The headliners were, of course, Vancouver, BC's Three Inches of Blood. Their supercharged take on traditional metal – imagine if Judas Priest were kids today, not forty years ago – has been something I've liked pretty much from the get-go, and their themes of glorious battle and love of all things Metal in nature almost remind me of the Viking Metal subgenre led by Swedish stalwarts Amon Amarth. And the band had recently received a substantial upgrade in the form of renowned bassist Byron Stroud joining the group after a stint with cyber-metal pioneers Fear Factory.

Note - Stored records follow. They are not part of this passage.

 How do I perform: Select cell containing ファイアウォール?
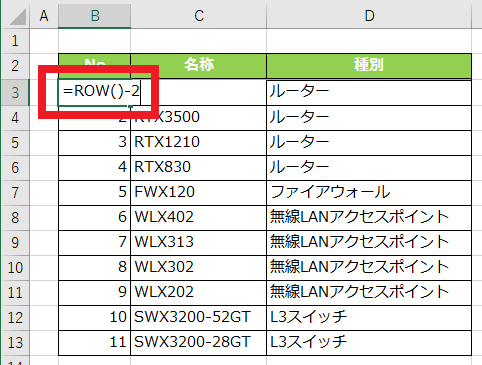click(x=369, y=193)
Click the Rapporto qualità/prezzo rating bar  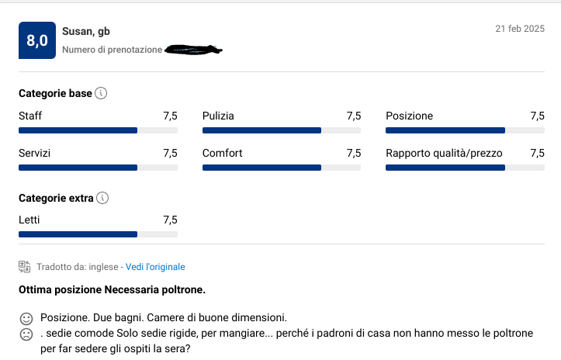point(465,167)
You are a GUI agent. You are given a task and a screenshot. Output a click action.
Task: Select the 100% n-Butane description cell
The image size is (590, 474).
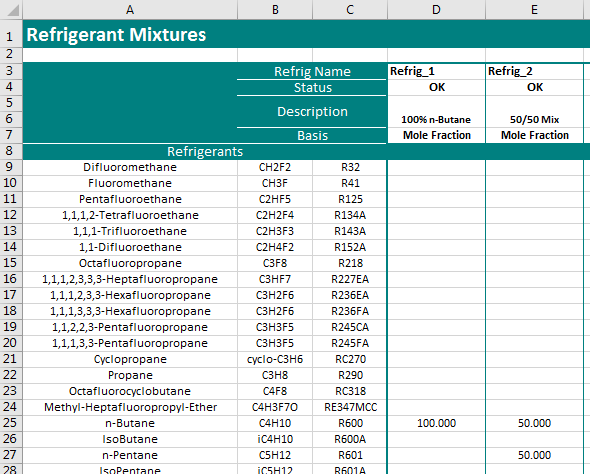pos(436,111)
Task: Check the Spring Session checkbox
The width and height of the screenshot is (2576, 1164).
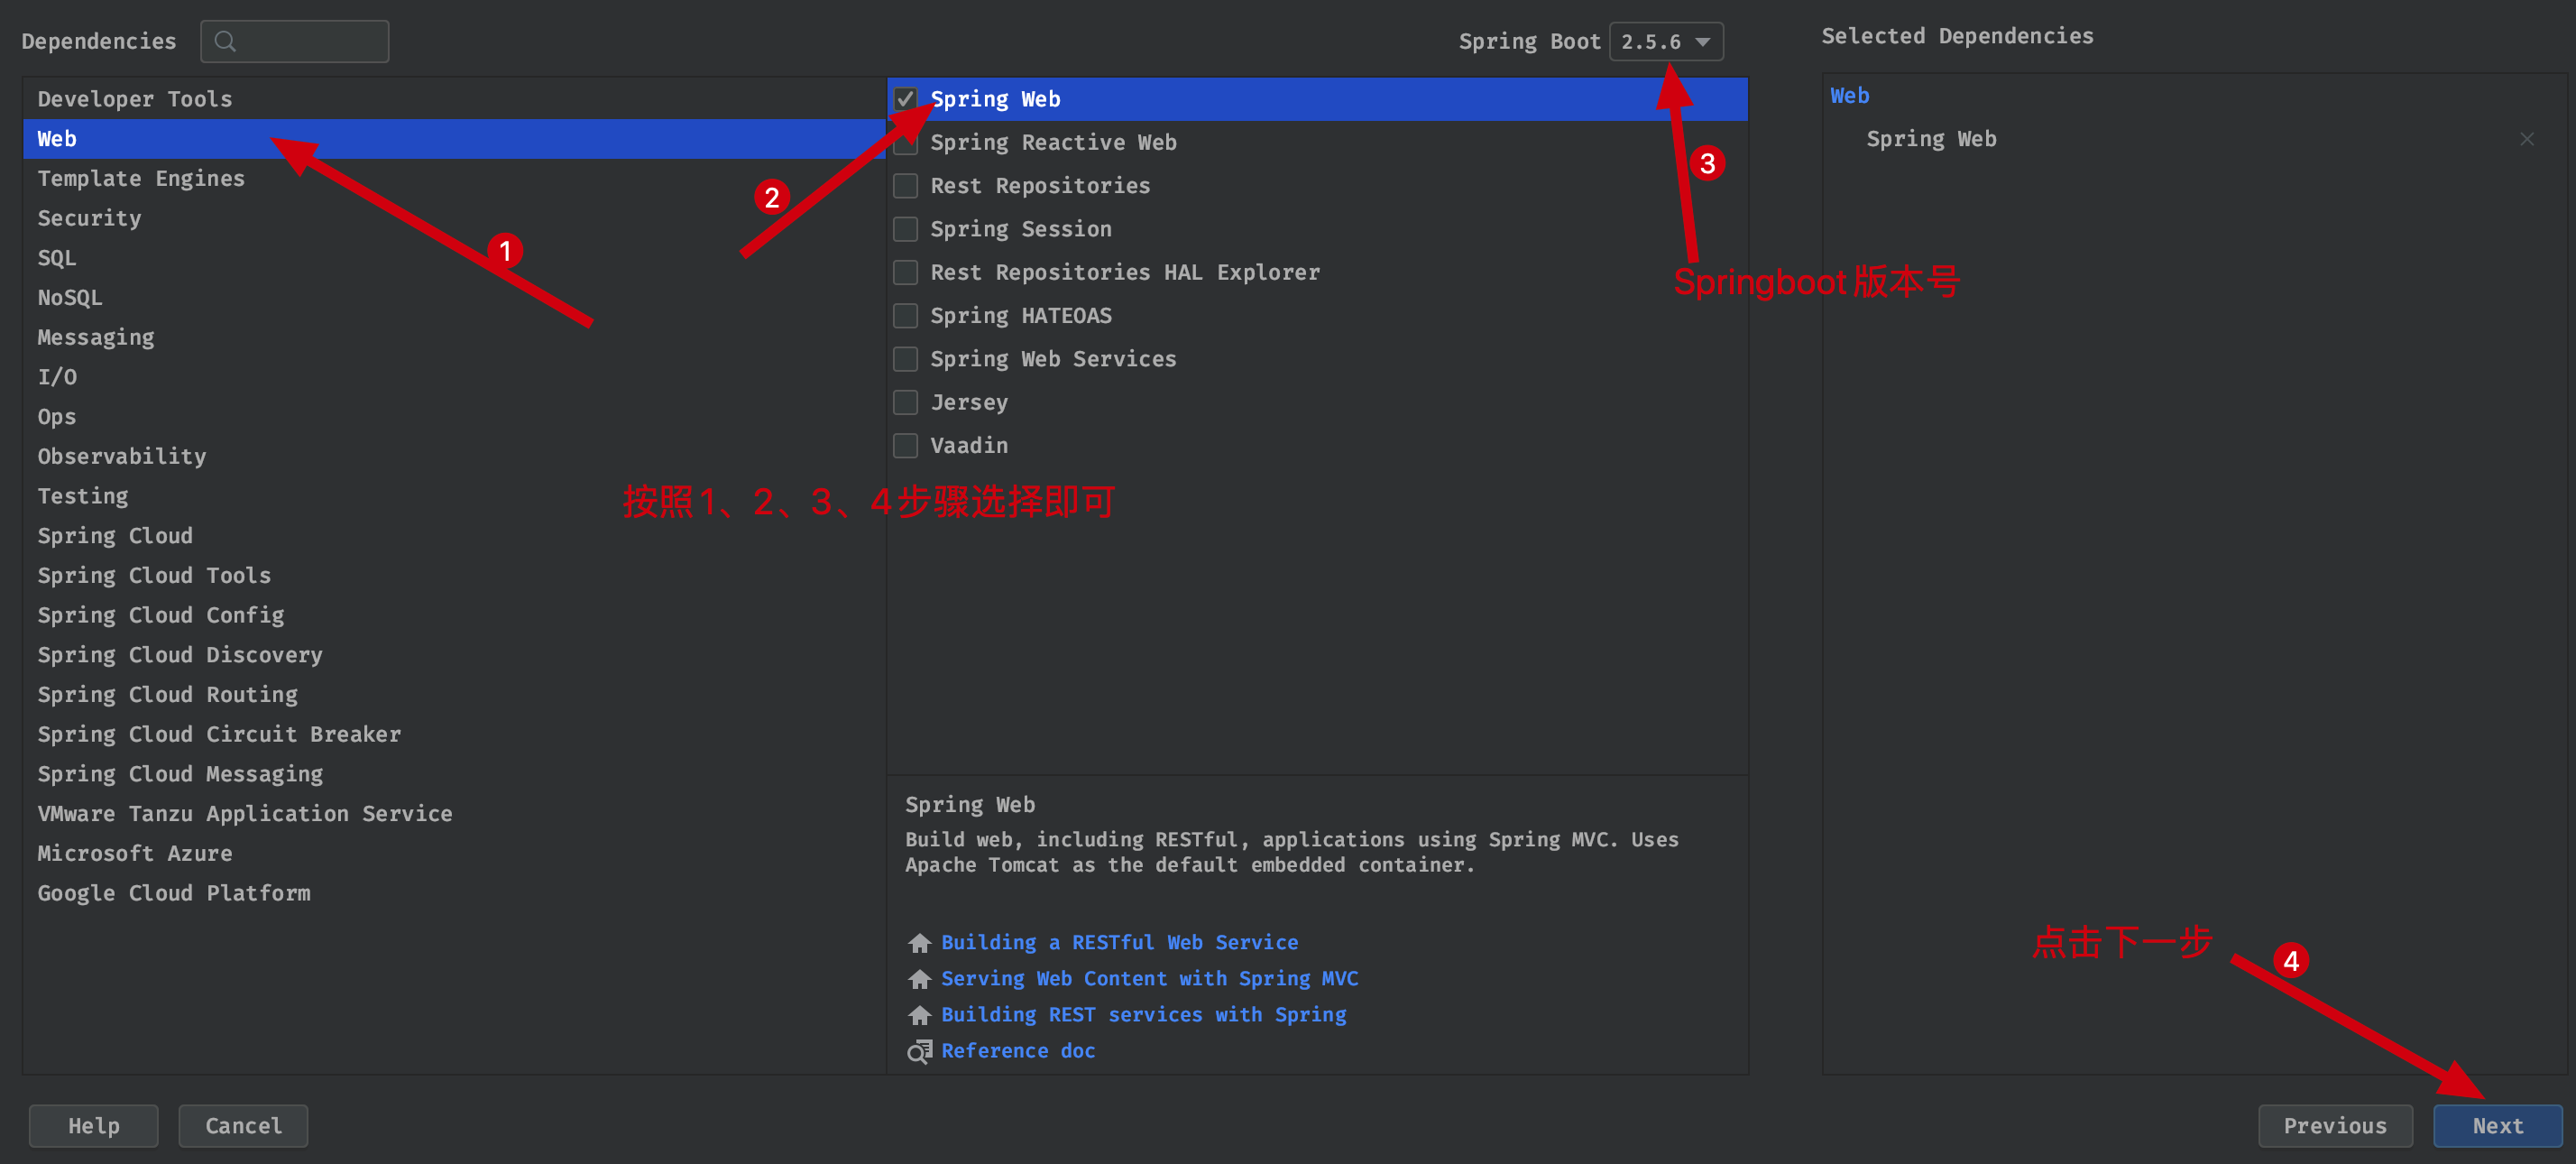Action: [905, 229]
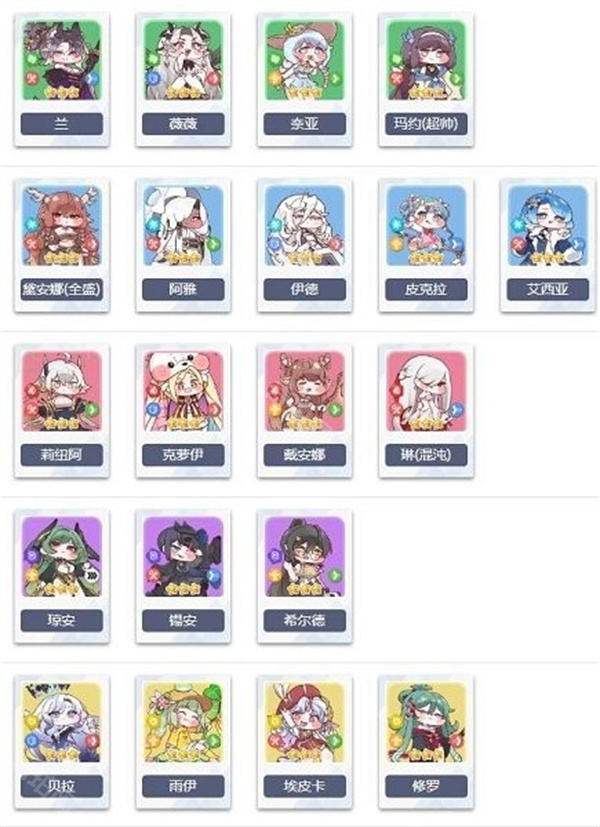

Stroud's Vancouver roots run pretty deep, as he was also the bassist in Devin Townsend's Strapping Young Lad and the side-projects Zimmer's Hole and Tenet with SYL guitarist Jed Simon and drummer-for-everybody Gene Hoglan. 3IOB's roughly eighty-minute set was a total blast, and the band played their best known songs as well as deeper album cuts, and even threw in a couple of curveballs in the form of suddenly sliding into a section of “Heaven and Hell” from Dio-era Black Sabbath, and not one but two quick Rush tributes, paying homage to the latest inductees to the Rock & Roll Hall of Fame by throwing snippets from “By-Tor And The Snow Dog” and “Tom Sawyer” into their songs. All in all, they played a thoroughly enjoyable set, and the show as a whole was a blast. Too bad that so few people came to see it.



I'm not entirely sure if a lot of people knew that this show was coming. Whenever I buy tickets for a show in Reno, I usually get them at my favorite record store there, Recycled Records. But when I went to get a ticket for this show, two problems presented themselves. The first was like this – where the fuck did they go? A few years back they'd consolidated their two stores into one, located in a strip mall at the intersection of Moana and Kietzke Lanes. But their business suffered as construction tore up the intersection – Moana Lane was widened from South Virginia Street to US-395/I-580, and a completely new freeway interchange put into place. So the store's owners threw up the white flag and moved once again just recently to a new location in Reno's MidTown district, on the 800 block of South Virginia Street. And apparently, not a lot of people knew about the move to these new digs, because local promoters suddenly weren't showing up with show ticket for them to sell. And apparently The Alley was among those who didn't know, for when I asked if they'd had tickets for this show, they just looked at me funny. They'd never even heard that this show was coming to town, so of course they didn't have any tickets for the show. I told them that it was no big deal, since I knew the promoter and I figured that he'd have a ticket stashed away for me. They asked me who the promoter was, and when I told them that it was my buddy Josh Lease's Borndead Productions that was promoting the show, they perked right up and told me that they liked him – in their words, he was one of the few promoters in town that really seemed to care about getting the word out about shows and getting tickets sold. I later found out that Josh was only kinda-sorta promoting the show, and that The Alley was doing most of the work themselves. Which suddenly explains a lot.



But I don't want to end this post on a down note. It was a great show, and I had a great time, and I discovered a few new bands that I will have to explore in greater depth in the days to come. And as always, you shoulda been there.